FROM CROSSFIT TO COVID
Athletics became a passion project for Amanda Michel, a Swiss national champion weightlifter who competed in the Olympic Weightlifting. A hospitality management major, she helped start the Swiss Alpine Battle, which became a popular event on the CrossFit circuit, attracting the sport’s top athletes from 17 countries. The event also represented Michel’s biggest exposure to leadership, one that forced her to develop her own style…often through trial-and-error.
“This sport was not my profession, but the lessons I learned from leading and running an international event, as well as building and managing the organizational structure that supported it, rippled across all aspects of my life,” she writes. “It made me realize that what mattered more to me than anything else was to test my boundaries and grow through learning from other people who were further along in their journeys than I was in mine. It heightened my self-awareness. It made me humbler. Most of all, it helped me realize that by learning through new experiences, particularly shared ones, I could become better at creating positive effects both in my life and the lives of others.”
The class’ far-reaching experiences will certainly produce some fascinating class discussions. Felix Bataille, a supply chain engineer, spent two years in India building an automobile plant “from the ground up.” In Italy, Maria Lia Magni executed a youth employment training program that helped 50 students find jobs over its first six months (and grew to several hundred after three years). Speaking of impact, Sri Lanka’s Sakina Esufally worked with her country’s Minister of Health to develop COVID screening centers that keep the virus away from hospital wards.
“We joined hands with the Sri Lanka Air Force to construct structures in six short weeks that could withstand monsoons, harnessed natural ventilation to minimize infection, and utilized moveable partitions to improve patient-flow.
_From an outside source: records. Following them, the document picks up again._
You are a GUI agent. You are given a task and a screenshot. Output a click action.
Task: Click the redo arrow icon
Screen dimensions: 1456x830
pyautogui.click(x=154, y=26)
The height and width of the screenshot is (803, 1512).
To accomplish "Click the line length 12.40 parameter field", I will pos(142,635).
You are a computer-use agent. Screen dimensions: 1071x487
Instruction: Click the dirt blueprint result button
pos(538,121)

To date, the tents have accommodated 200,000 patients and have the capacity to host more than one million by 2022.”
GIVING BACK TO THE HOSPITALITY INDUSTRY
Speaking of big numbers, Constance Noziere was previously responsible for Linkedin’s logged-out profile page…which produces 50 million views per week. At Facebook, Tetlanyo Lekalake served as a marketing lead. There, she built programs across a region that stretched from Africa to Turkey and supported women, ethnic minorities, and individuals with disabilities. Lekalake also co-founded a chapter of Black@Facebook in Ireland, the first internal support group of its kind outside the United States.
“I led this group for four years, working with the rest of the team to develop it into a more powerful resource for departments such as recruiting and sales. More importantly, Black@Facebook Ireland created spaces for Facebook employees to celebrate diversity and discuss race-related challenges.”
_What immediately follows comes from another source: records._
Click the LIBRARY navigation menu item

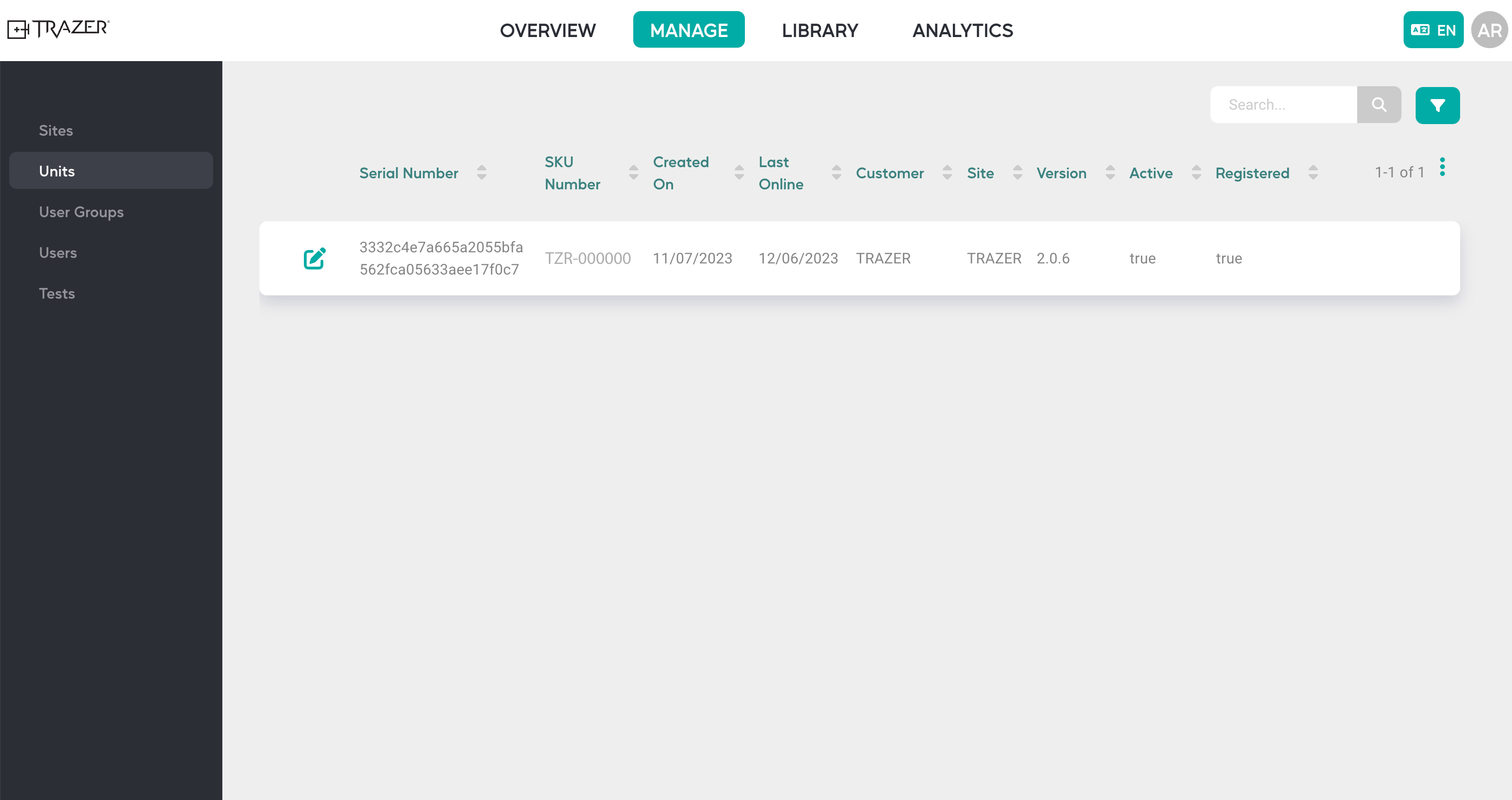(820, 30)
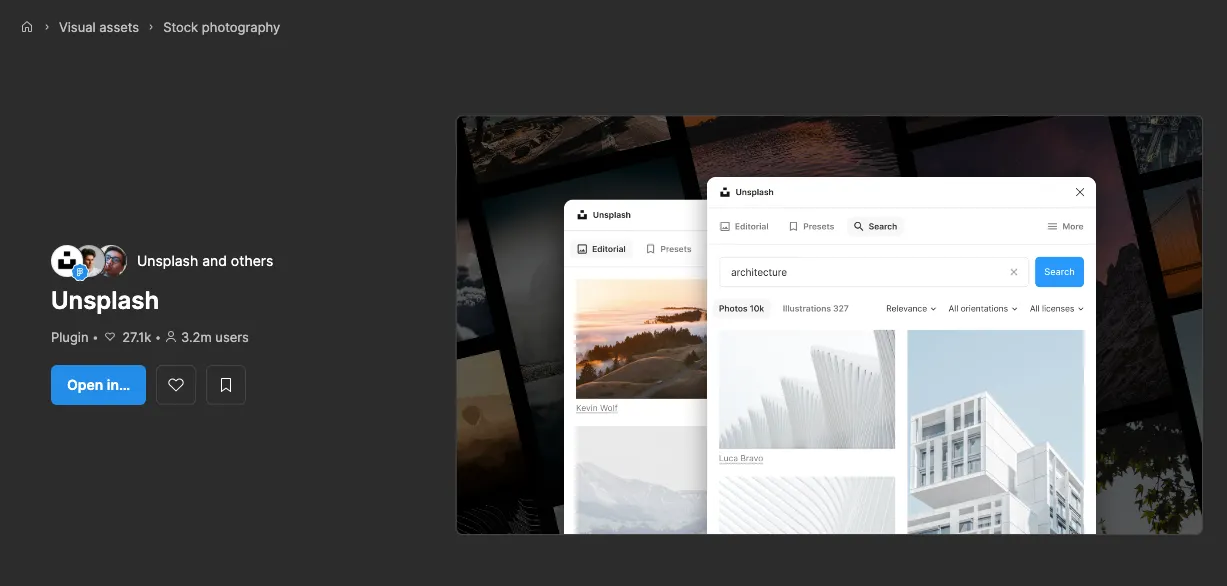
Task: Switch to the Presets tab
Action: coord(811,227)
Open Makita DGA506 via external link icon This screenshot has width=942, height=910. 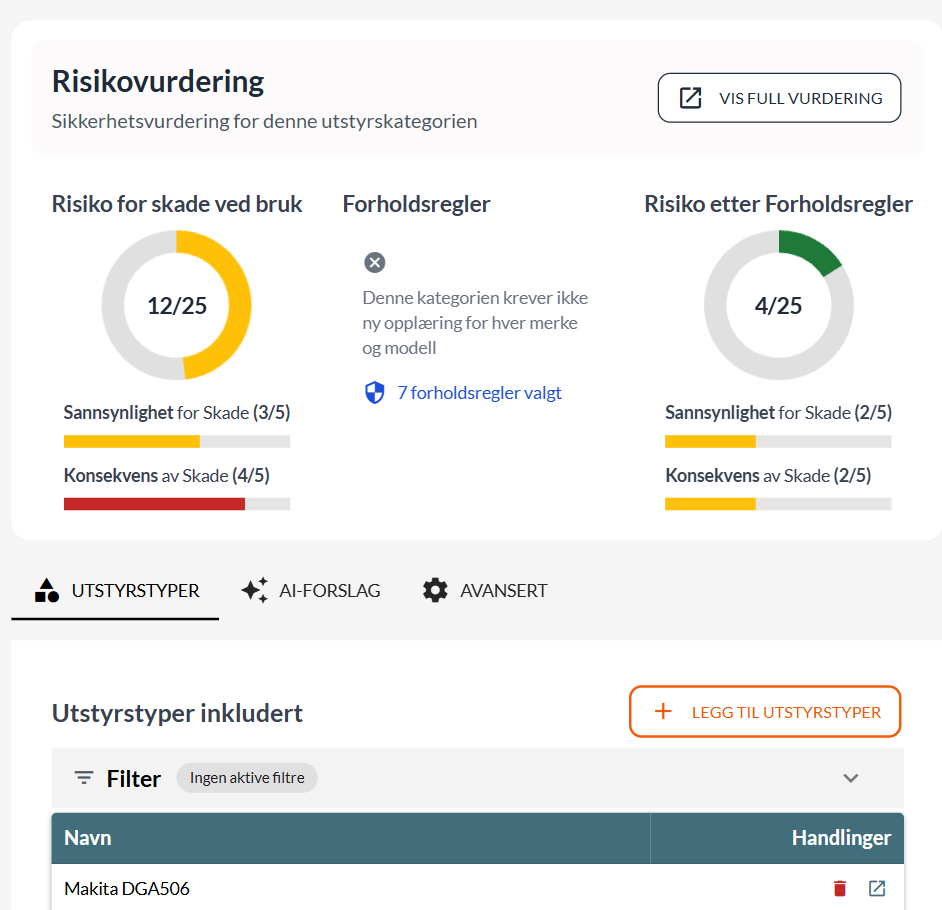point(877,888)
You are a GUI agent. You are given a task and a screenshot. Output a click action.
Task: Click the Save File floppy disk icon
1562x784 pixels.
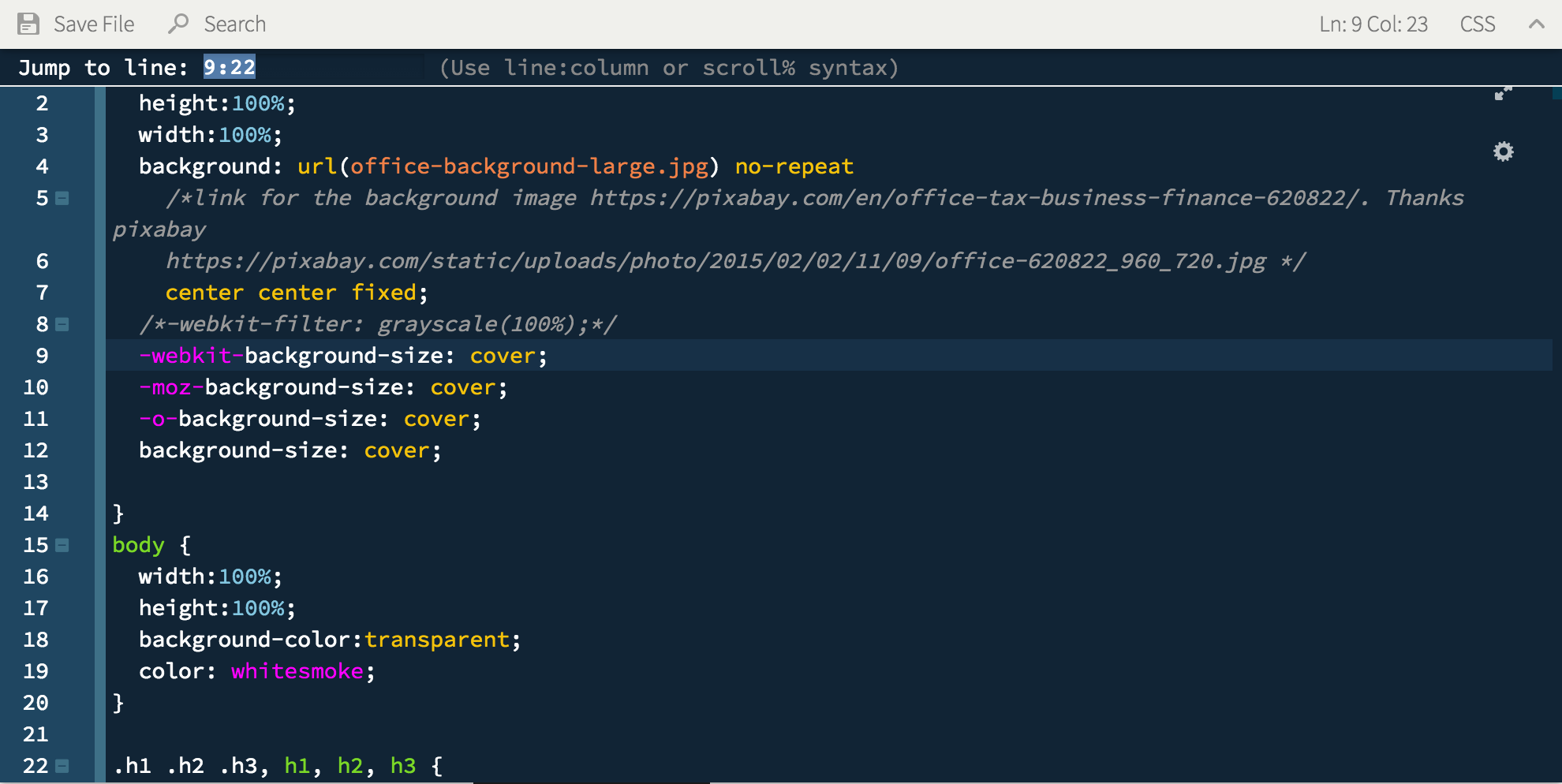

Chris Poldoian’s biggest achievement was rooted in the suicide of Anthony Bourdain. Once a sommelier, Poldoian was reminded of the high rate of substance abuse and mental illness in the hospitality industry. In response, he co-founded WellWeek, a program that raised awareness and funds for issues ranging from depression to responsible drinking.
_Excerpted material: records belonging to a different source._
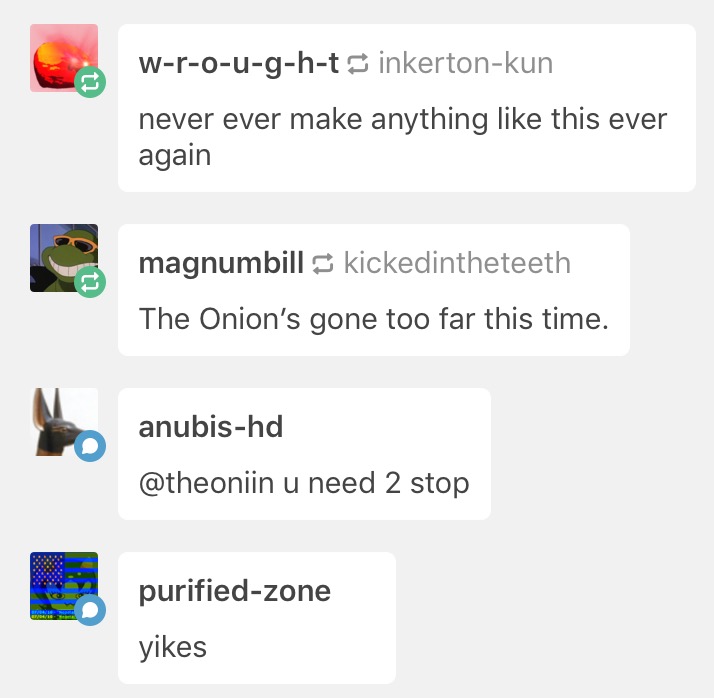Open anubis-hd's jackal statue avatar
The height and width of the screenshot is (698, 714).
tap(64, 422)
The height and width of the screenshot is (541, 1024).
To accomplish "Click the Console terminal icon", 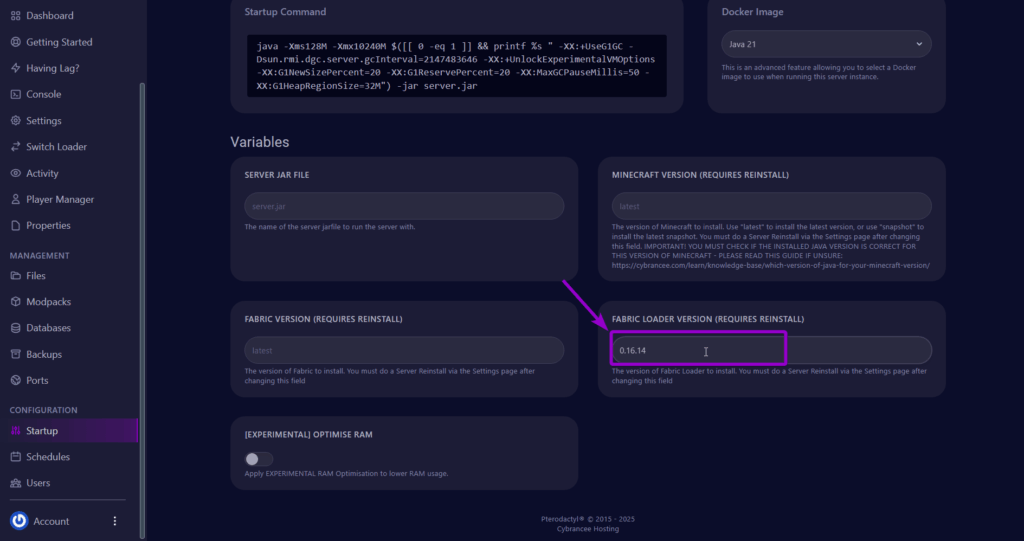I will coord(16,94).
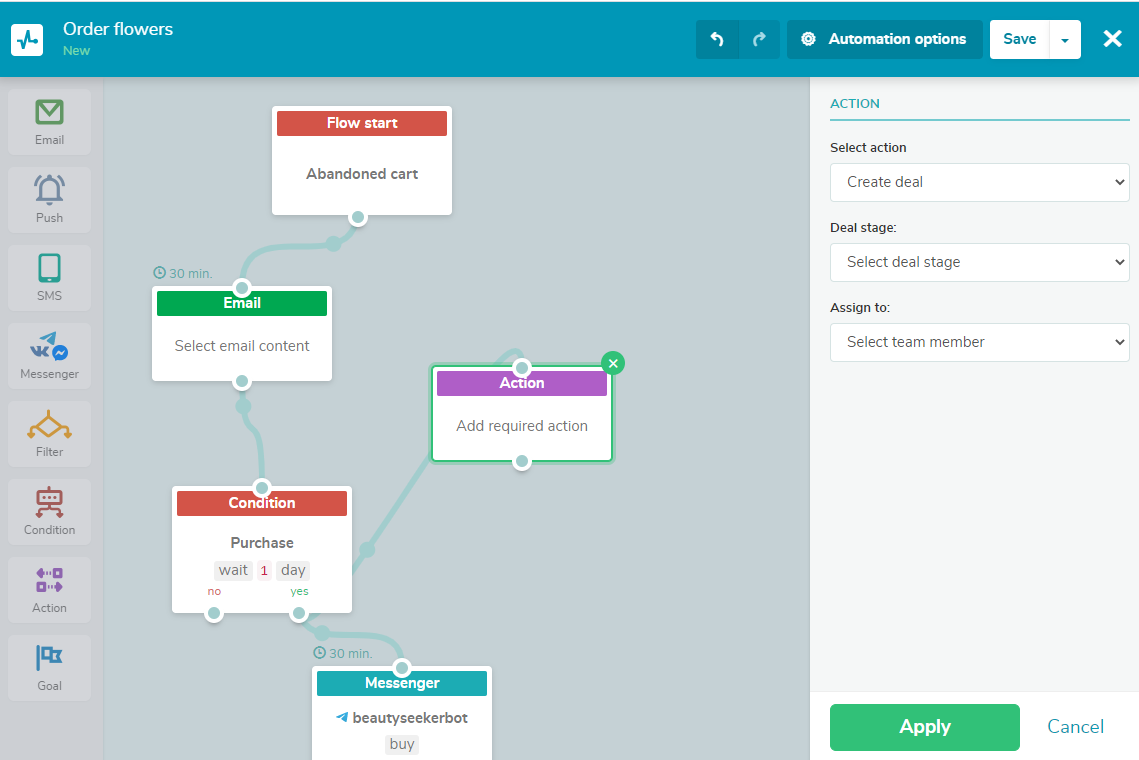Expand the Deal stage dropdown
1139x760 pixels.
pyautogui.click(x=979, y=262)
“I’m most proud of the mental health workshops that I organized. I coordinated with NAMI (National Alliance on Mental Illness) and MHA (Mental Health America), their staff-led seminars customized for the hospitality industry workforce. Manager workshops focused on fostering a healthy work environment and identifying depression and substance abuse, while employee workshops focused on an employee’s legal rights and how to handle restaurant-specific anxiety.”